In her deposition, Sandberg said she was “sure” that during one of the team’s Friday meetings she told the team about her February 7 visit. She stated, “I reported what I found.... I think that we talked about it as a team,” and “I might have talked about the issues that I discovered.” Donald Albert “Bert” Brannen, the captain of Team One, stated in his deposition that he recalled Sandberg announcing to the team that she was going to conduct the audit, but he did not recall Sandberg reporting what she had found.

Neither Sandberg nor Brannen remembered whether Kaspers was in attendance at any of the meetings during which Dixie HomeCrafters was discussed. Kaspers insisted in his deposition and affidavit that the subject of Dixie HomeCrafters never came up during any of the meetings he attended and that during his tenure at F & P, he was not aware that Dixie HomeCrafters was a client of the firm.
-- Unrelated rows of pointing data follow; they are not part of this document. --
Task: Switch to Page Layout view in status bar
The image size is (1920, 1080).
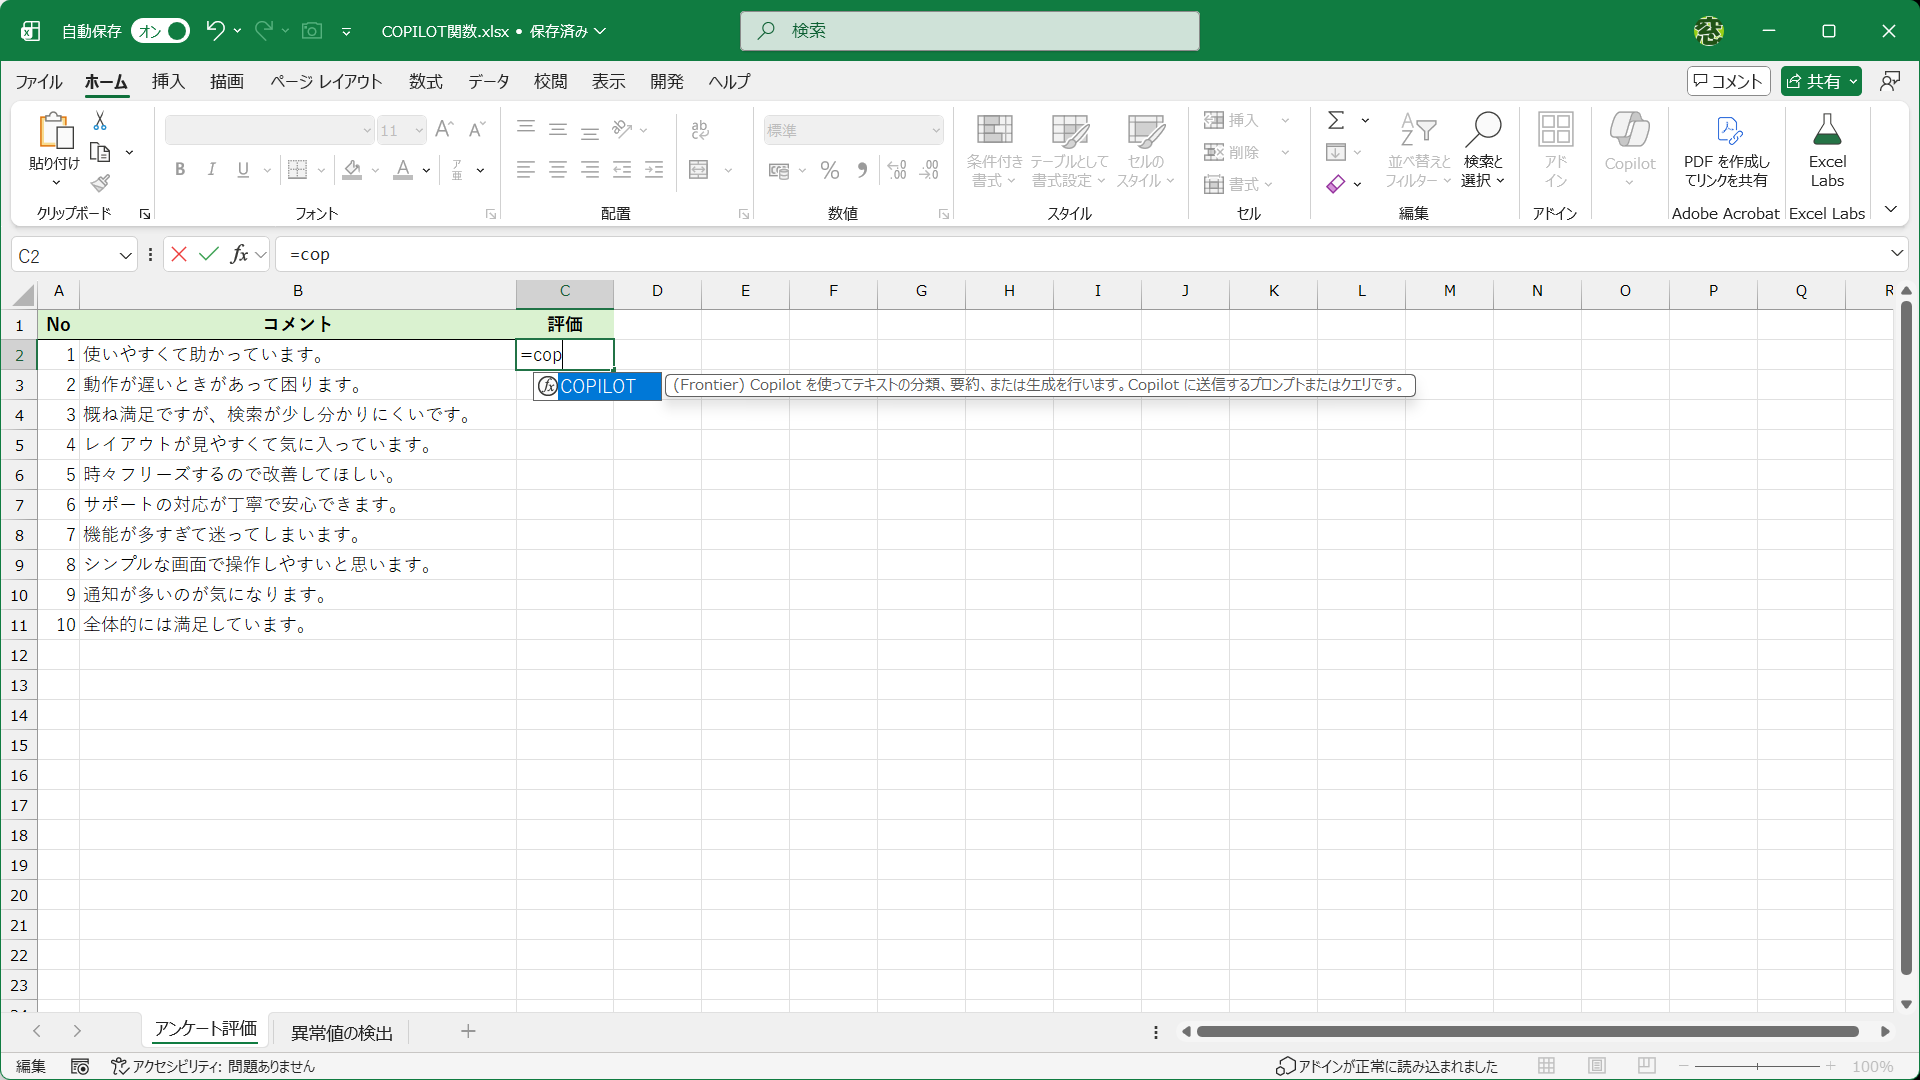Action: (1597, 1066)
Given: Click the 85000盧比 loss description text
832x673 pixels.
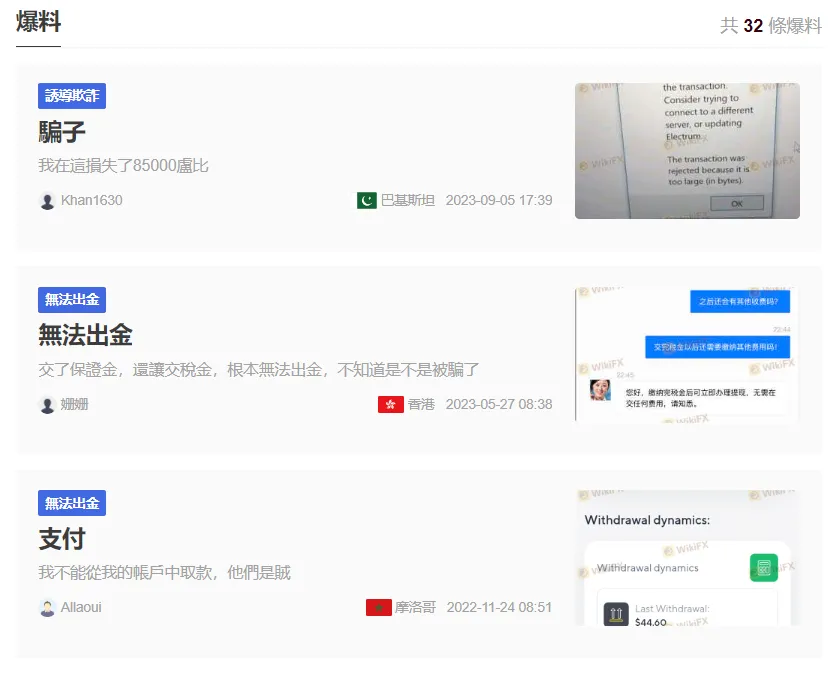Looking at the screenshot, I should tap(123, 166).
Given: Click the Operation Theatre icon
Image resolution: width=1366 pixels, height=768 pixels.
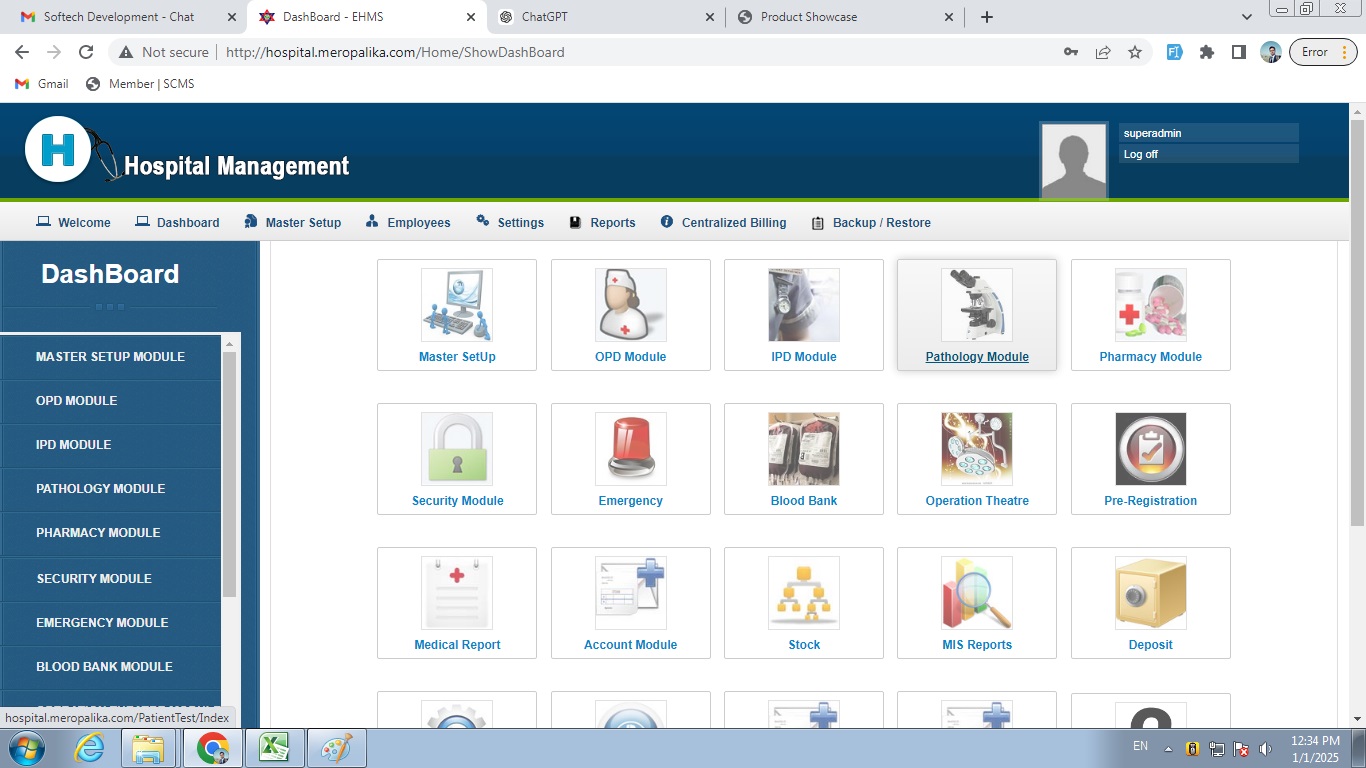Looking at the screenshot, I should click(977, 449).
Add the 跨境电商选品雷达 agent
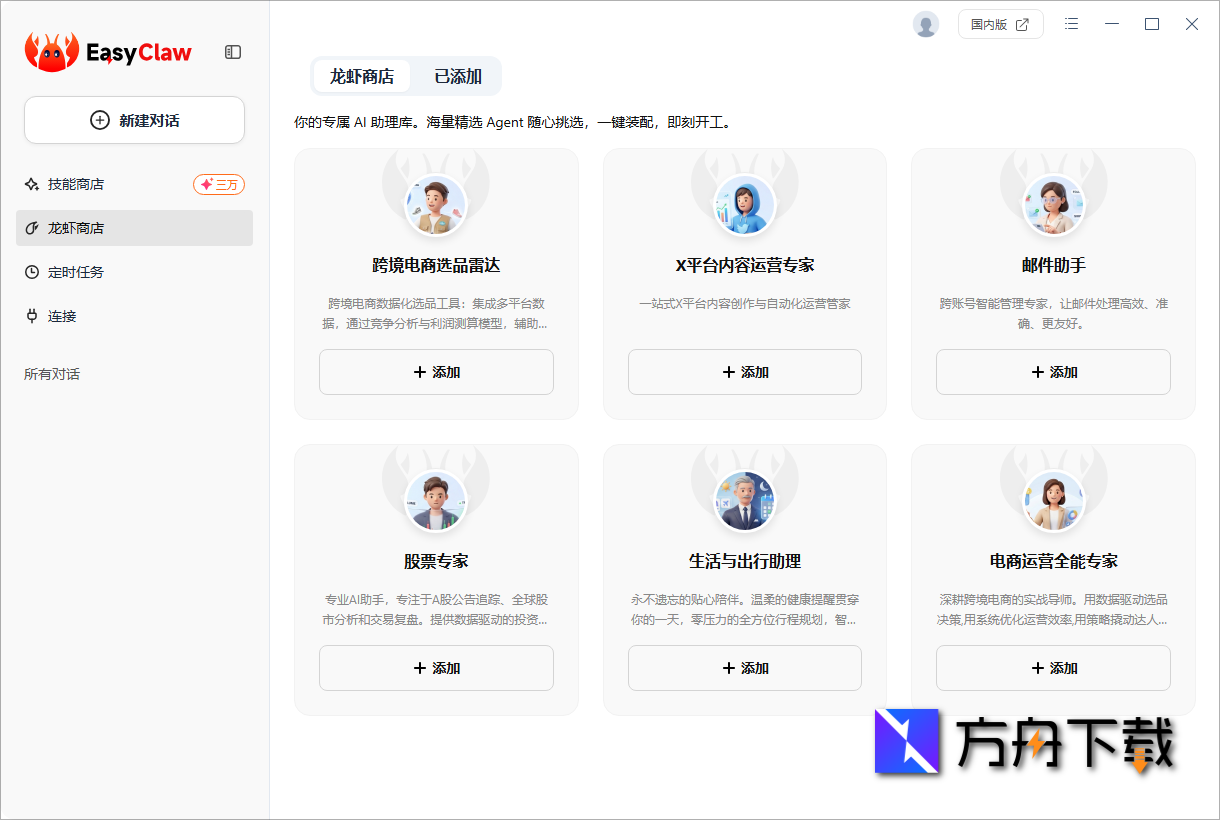The width and height of the screenshot is (1220, 820). point(436,371)
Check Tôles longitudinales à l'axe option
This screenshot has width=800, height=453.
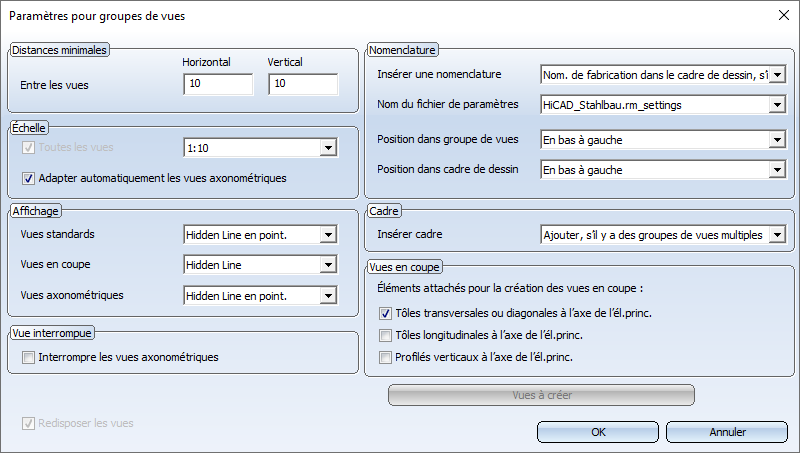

On October 80, 2000, two-and-a-half months after Kaspers left the firm, F & P filed suit in a DeKalb County, Georgia court against Dixie HomeCrafters for failure to pay its legal bills. Along with the complaint, F & P filed a March 17, 2000 fee invoice. The invoice stated that Sand-berg conducted phases one and two of the Dixie HomeCrafters compliance audit and employment law review on February 7 and 28, 2000, respectively. It stated that phase two included a “wage and hour review of job titles and job duties of the 200 employees at all businesses, deductions from paychecks, time keeping, lunch and break times, etc.”

In September of 2002, more than two years after his departure from F & P, Kaspers formed his own law firm, Kaspers & Associates Law Offices LLC. Kaspers set out to represent defendants and plaintiffs in the area of labor and employment law.

During the week of January 19, 2004, George Herrmann, a crew chief for Gutter-Guard, called a number of law firms to discuss a dispute he had with his employer about overtime pay. Kaspers & Associates was the first firm to take an interest in Herrmann’s problem. Herrmann spoke with a paralegal and told him the basic facts, including the name of his employer, and the paralegal relayed this information to Kaspers. At some point during the next week or so, Kaspers visited Gutter-Guard’s Web site and learned that the company was affiliated with Dixie HomeCrafters. Kaspers insists that at that time, he still did not know that Dixie HomeCrafters had ever been a client of F & P. Kaspers & Associates scheduled an initial meeting with Herrmann and a few of his coworkers for January 27, 2004.

The day before that meeting, Kaspers had lunch with Henry A. Huettner, a longtime F & P partner who had recently retired from the firm. Huettner was knowledgeable about wage and hour law and Kaspers had often relied on him for updates in the area. During lunch, Kas *749 pers told Huettner that he was preparing to file a lawsuit against an employer for failure to pay overtime to its employees. Thompson said that he would rather not know the name of the employer and Kaspers did not tell him. Kaspers did mention that the employer was in the business of installing gutters, though. The attorneys discussed wage and hour law and the defenses the employer might raise to the action, including the motor carrier exemption to the FLSA. Huettner did not provide Kaspers with any confidential information about F & P’s legal representation of GutterGuard or Dixie HomeCrafters.

At the January 27, 2004 meeting, Kaspers met Herrmann and two of his coworkers and agreed to serve as their lead counsel. Over the course of the next week and a half, a total of fifteen employees, who served as gutter installers or crew chiefs or did other types of work, decided to join the action. On February 9, 2004, those employees, through Kaspers, filed a putative class action against GutterGuard, Dixie HomeCrafters, and all affiliated companies, on behalf of themselves and others similarly situated.